--- Begin Passage given ---

FROM OUR AUGUST 2024 ISSUE: SPEAK NOW OR…

by Douglas Hand

The entire MR team proudly presents our August 2024 issue. If you haven’t received a hard copy, please page through a digital version at  Issuu, and we’ll continue to post individual stories here on  MR-mag.com. If you haven’t been getting MR in print, be sure that you are on our mailing list for future issues by completing  this form.


Fashion brands have historically relied on mergers and acquisitions (M&A) to drive growth and navigate inflationary environments and supply chain pressures during times of slow demand for apparel and accessories. European brand aggregators LVMH, Kering, and Richemont have expanded into luxury conglomerates with a size and scope covering multiple luxury fashion and lifestyle categories. It is perhaps not surprising then that here in the United States, the luxury group Tapestry (which holds brands including Coach, Kate Spade, and Stuart Weitzman) has been relying on an agreed merger with rival luxury conglomerate Capri Holdings (which owns Michael Kors, Jimmy Choo, and Versace) to propel the combined company into the luxury conglomerate big leagues and more effectively compete with the European powerhouses.

However, in April of this year, the US Federal Trade Commission (FTC) sued to block the transaction, alleging that Tapestry had a recognized pattern of acquisitions of other brands and a “goal to become a serial acquirer.” The FTC additionally noted that the proposed transaction would eliminate “direct head-to-head competition” among the two companies’ owned brands and give Tapestry a dominant share of the “accessible luxury” handbag market, a moniker the FTC indicated Tapestry had itself created “to describe quality leather and craftsmanship handbags at an affordable price.” Tapestry indicated in its press release regarding the lawsuit that the FTC just doesn’t understand the luxury fashion marketplace and the way today’s consumers shop and “has chosen to ignore the reality of today’s dynamic and expanding $200 billion global luxury industry.”

--- End Passage given ---

* _To-do list_
A: According to the article on the Tapestry–Capri merger, which brands does Capri Holdings own?
B: Please continue the article on the Tapestry–Capri merger from its last sentence.

--- Begin Information supplied ---

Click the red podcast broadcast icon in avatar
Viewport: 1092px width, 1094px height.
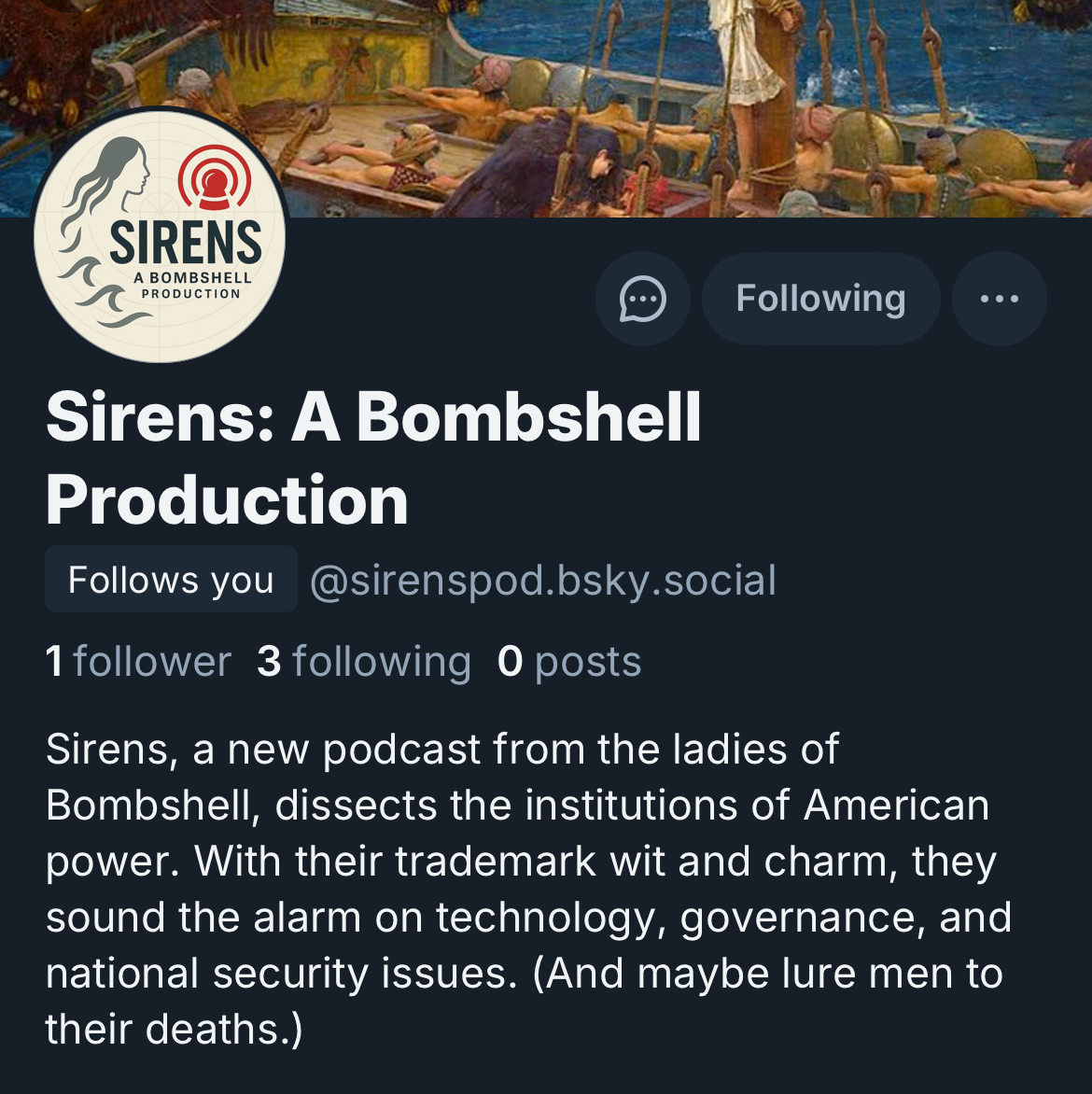(x=215, y=177)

--- End Information supplied ---

* _Results by task_
A: Michael Kors, Jimmy Choo, and Versace.

B:
The fact is that both Tapestry and Capri Holdings face competition from both lower- and higher-priced products, not to mention the aforementioned European luxury “big- three” conglomerates (each of which would still hold more global market share than the combined Tapestry and Capri). But the relevant market share to the FTC is the United States (not the global market) and they are pushing for “accessible luxury” to be considered its own market. This seems to be a very narrow reading of the relevant market and unduly burdensome on the potential new U.S. conglomerate. While I am by no means a protectionist, I wonder how the FTC can take issue with a combined Tapestry/Capri Holdings market power and yet not have any apparent concerns with its large European rivals, particularly LVMH. It’s odd to see a US regulatory body so openly slanted against a US company’s interests in favor of a very successful and concentrated foreign conglomerate.

“We have full confidence in the merits and pro-competitive nature of this transaction,” Tapestry has said. “It will bring significant benefits to the combined company’s customers, employees, partners, and shareholders in the U.S. and around the world. We have strong legal arguments in defense of this transaction and look forward to presenting them in court and working expeditiously to close the transaction in calendar year 2024.”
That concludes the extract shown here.